In the fell clutch of circumstance
I have not winced nor cried aloud.
Under the bludgeonings of chance
My head is bloody, but unbowed.
- Invictus, William Ernest Henley.

July 20, 2009

My life on a shuffled fast track

I felt like being silly today. So a meme for you people. :)

RULES
1. Put Your iTunes, Windows Media Player, etc on Shuffle
2. For each question, press the next button to get your answer.
3. YOU MUST WRITE THAT SONG NAME DOWN NO MATTER HOW SILLY IT SOUNDS
*Disclaimer: I do not own any of the mentioned songs or lyrics. I am not doing this for profit.

Are you male or female?
+ Pagbabalik by Asin
Bayan ko, nahan ka. Ako ngayo'y nag-iisa
Nais ko magbalik, sa iyo Bayan ko
Kung ako’y nagkamali sa landas na aking tinahak
- I am asexual apparently. I am a country. Heh.

Describe yourself.
+ Wedding March by Felix Mendelssohn
This is instrumental. It’s happy, funky, and familiar. /cough/

What do people feel when they're around you?
+ Goodbye Skyline by Danger Is My Middle Name
The darkness is disrupted by a whisper softer than a breeze and oh so tender like tender busted lips,
I'm laughing at those quips, I'm so damn happy why am I in pain?
The darkness is dispersed beneath the moonlight, pale as your skin and oh so bright.
Strike my heart with stakes or burn me up in flames, I'm waiting for someone to put them out.
Goodbye skyline, I'll be just fine.
–This sounds like a sadistic/masochistic relationship. Huh.

Describe your current relationship.
+ Anna by Top Suzara
I long to tell you
How much I need you
If I could find the words to say
I’d never have to feel this way
Not knowin’ just what to do when I’m with you
- Apparently being single gives me narcissistic tendencies.

Where would you like to be now?
+ For What It’s Worth by Amber Pacific
We missed our chance
I won't forget
As time will only tell where to go

How do you feel about love?
+ I’ve Got You Under My Skin by Patrick Ki
Another instrumental. It’s mellow and for all the percussion instruments sounds wispy. Erm, yeah.

What's your life like?
+ Mistakes We Knew We Were Making by Straylight Run
We'll get over it
Sad, strong, safe and sober
We'll move forward
And know where we went wrong
But you can't go home again
- Bleak, it seems.

What would you ask for if you had only one wish?
+ Caruso by Russell Watson
I love you so much
I really love you, so much
now it's a tie that melts the blood inside the veins, you know
- Love,so much of it. Apparently.

Say something wise.
+ Love On The Rocks by Sara Bareilles
You love the chase but hate me for the runaround
We both just tired of the whole thing.
You tell me what you want you need you know you have to have
And I just pretend I'm listening
- Um. Whut?

If someone says "Is this ok?" you say:
+ One (Blake’s Got A New Face) by Vampire Weekend
Oh, your collegiate grief
Has left you dowdy in sweatshirts
Absolute Horror
- Exactly.

How would you describe yourself?
+ Divertimento No. 1 in B flat major by Joseph Haydn
A classical piece. Again, mellow, almost like a song.

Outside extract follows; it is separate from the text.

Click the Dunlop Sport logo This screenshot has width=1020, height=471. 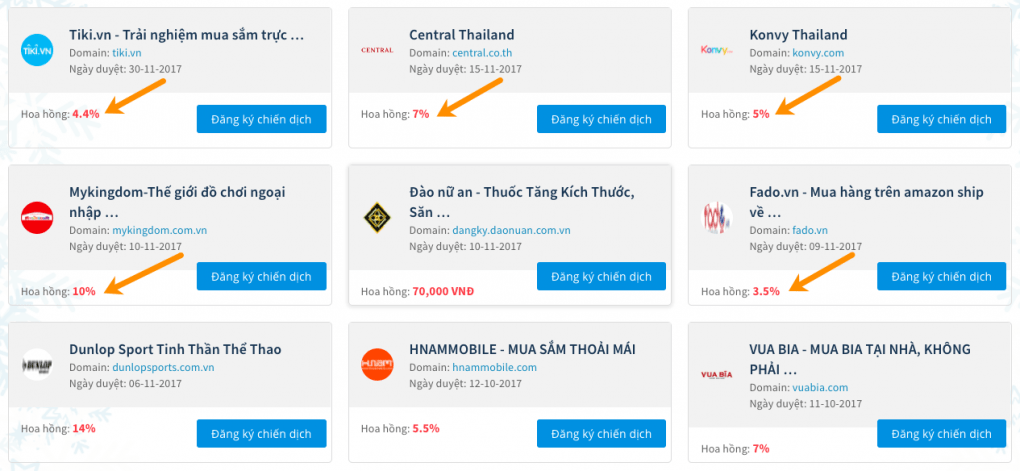pyautogui.click(x=37, y=365)
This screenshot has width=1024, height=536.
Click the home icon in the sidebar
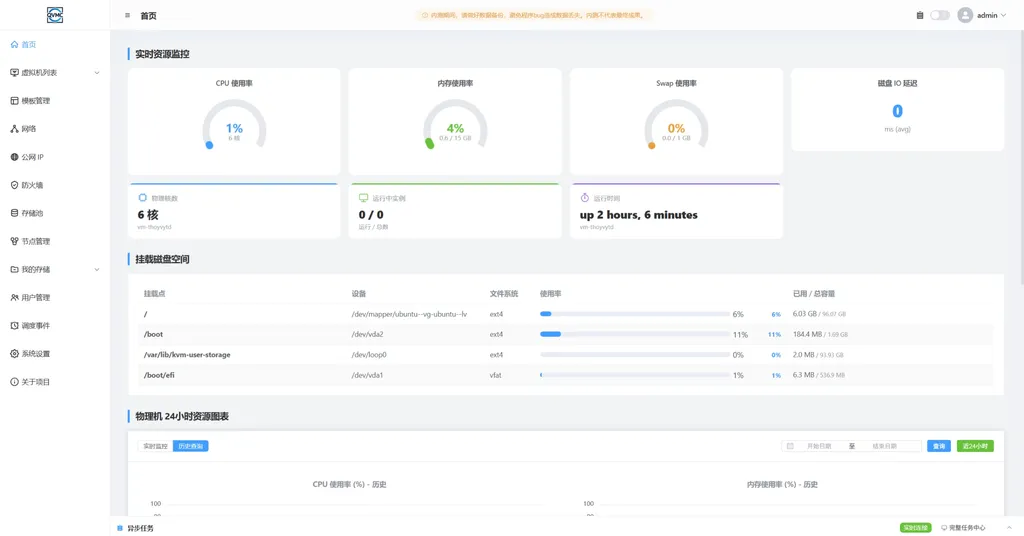tap(14, 44)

What do you like in a guy/girl?
+ Maps by Yeah Yeah Yeahs
Lay off
Don’t stray
Well, my kind's, your kind
I’ll stay the same!
- Fidelity?

How do you feel today?
+ Venus by Frankie Avalon
Venus, if you will
Please send a little girl for me to thrill
A girl who wants my kisses and my arms
A girl with all the charms of you
- I'm channeling Katy Perry looks like it.

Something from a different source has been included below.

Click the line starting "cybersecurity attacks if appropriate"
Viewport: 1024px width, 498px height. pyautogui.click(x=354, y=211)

What's the purpose of your life?
+ Hit the Heartbreaks by Black Kids
Oh, boo, what can I do?
It's not me, yeah, it's you
You've been hittin' the heartbrakes hard.
- I’m still debating whether I’m the one saying that or the one being told.

What is your motto?
+ Beautiful by Kari Jobe
I am letting go of all I've held
of every motive, every burden,
everything that's of myself
- That sounds about right.

What do your friends think of you?
+ The One I Love by Sufjan Stevens
This one goes out to the one I love
This one goes out to the one I left behind
A simple thought to occupy my mind
This one goes out to the one I love
- Uh. They liiiike me.

What do you think of your parents?
+ You Make Me Feel Brand New by Simply Red
Only you
Came when I needed a friend
Believed in me through thick and thin
This song is for you
Filled with gratitude and love
God bless you
- My parents. The make me feel brand new. :)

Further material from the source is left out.